Kathryn Bigelow is finally getting her due (Steady Diet of Film, Slate, Salon, etc.) This month Harvard Film Archive has a retrospective of her work (see her in person July 2nd, introducing Hurt Locker.) In addition to Near Dark, Point Break, and Strange Days, among others, Bigeow also directed part of the prescient Scientology critique Wild Palms.
This article on Ray Bradbury is getting a lot of attention. I found it needlessly mocking. It is hard to believe Brandbury talked as much at length about Bo Derek as reported, and if he did, maybe it was at the reporter's prompting. Another inexplicable reference that made it in the article was that Bradbury once watched the film “Pumping Iron.” Newsworthy! LA based Jennifer Steinhauer, who typically covers the govenator, seemed to have a lapse of judgement over what is worthy of inclusion. Bradbury, at 88, doesn't have much time left to impart his wisdom, and I'm sure most of us, California residents or otherwise, find his views on the communities and libraries far more interesting than the celebrity fluff that padded the article. Sure he sounds like an old crank, but he's an old crank who wrote Fahrenheit 451! Rather than fishing for goofy quotes, why not ask worthwhile followup questions about what he really thinks about higher education or the Internet? Here's a far better profile of Yinka Shonibare MBE including a clip from an upcoming Art 21 episode on the artist.

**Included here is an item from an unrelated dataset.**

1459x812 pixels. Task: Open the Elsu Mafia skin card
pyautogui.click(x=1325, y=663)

Death of a Dystopian, my article on the life and work of J. G. Ballard is up on Reason. "His writing is obsessed with the territories where the organic meets the inorganic; it is absurdist, bleak, vivid, and awake to the psychological effects of media and manmade landscapes. In the words of the novelist Martin Amis, 'Ballard is quite unlike anyone else; indeed, he seems to address a different—a disused—part of the reader’s brain.'”

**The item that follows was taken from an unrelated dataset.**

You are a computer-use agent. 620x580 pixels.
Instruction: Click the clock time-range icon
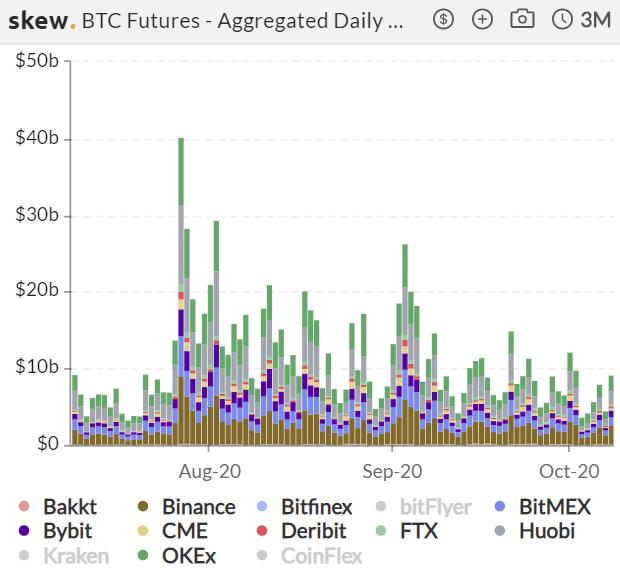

More fake curators please. (Actually, the reason I picked the URL was because I hoped people would mistake it for a real place, as some physical location/organization/backing sponsorship grants a blogger immediate authority. From the start most of my google alerts were people's "to do" lists and sometimes when I say the title of this site in my head I think of it as "Tomorrow: Museum")

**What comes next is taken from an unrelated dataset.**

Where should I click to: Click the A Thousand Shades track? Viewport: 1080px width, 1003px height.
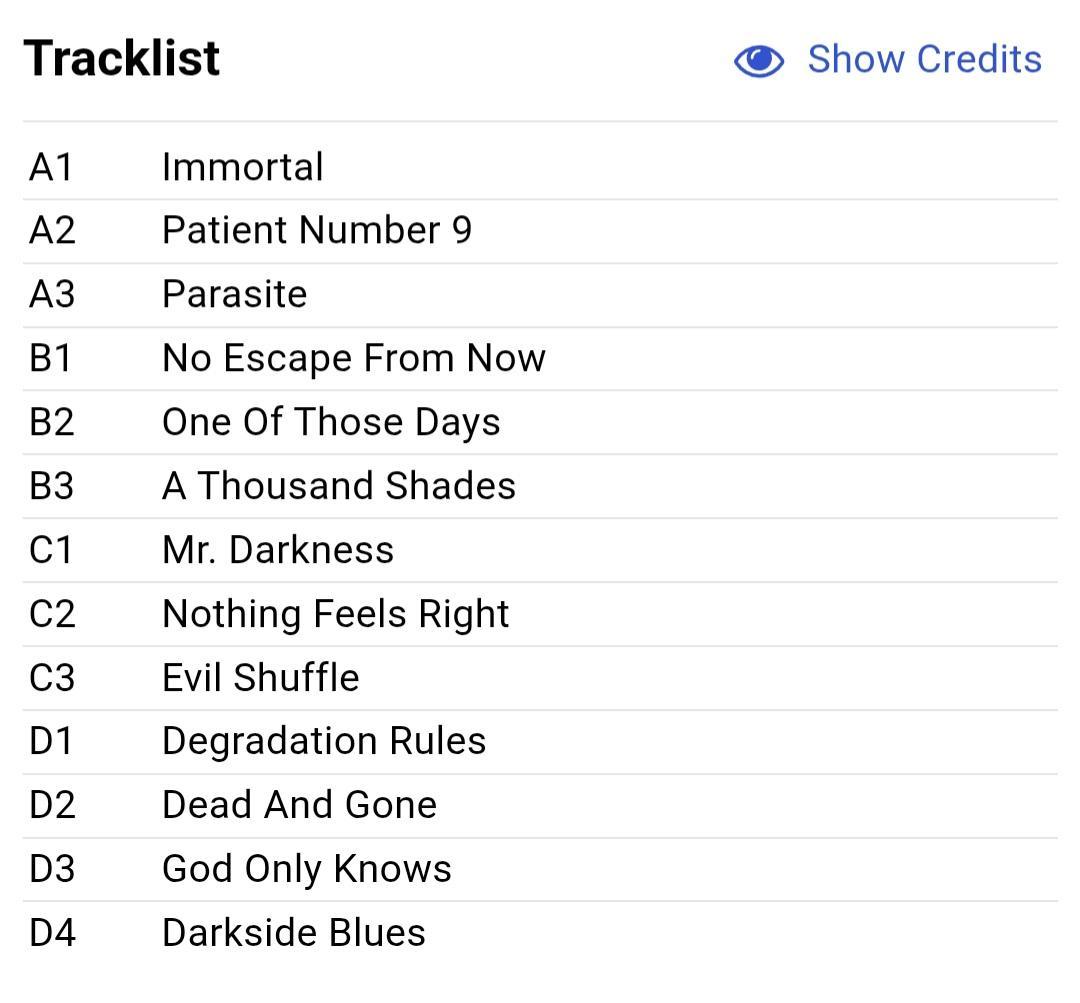coord(339,486)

"In April, I gave 13 UW graduate students a simple challenge: make an exhibit that gets strangers to talk to each other. 10 weeks, $300, and a whole lot of post-it notes later, they succeeded." - Nina Simon at Museum 2.0. More on bathroom wall annotation and going places alone.
Pretty much the best thing about being sick is the opportunity to explore things you always figured you'd like but didn't have the hours sitting in one place to do so. For me this week it was The Wire (I know!) and the French Open. As for the email that piled up in the meantime -- I'm on it.
The Tomorrow Museum is thrilled by its inclusion in The Morning News' 2009 EDDYS. And hugely flattered by the category "Best Source for Making Sense of It All"! It's a wonderful list of sites that are all worthy of space in your RSS reader.
"Away We Go was directed by Sam Mendes during a post-production furlough from Revolutionary Road, and, viewed side-by-side, the films form a curious diptych—two portraits, separated by a half-century, of young couples trying to find their place in the world, one adapted from a writer, Richard Yates, who was among the most prescient of his generation, the other from a writer who ranks among the most precious of his." - Scott Foundas in Village Voice. The pairing results in something like a "Mumblecore movie made by David Lean." (via.) More from A. O. Scott, who ends his review "This movie does not like you." (to a "'oh no he di'nt' chorus of praise" all over the Internet, as Cinetrix puts it.) But pretty much everything IFC links to here is gold.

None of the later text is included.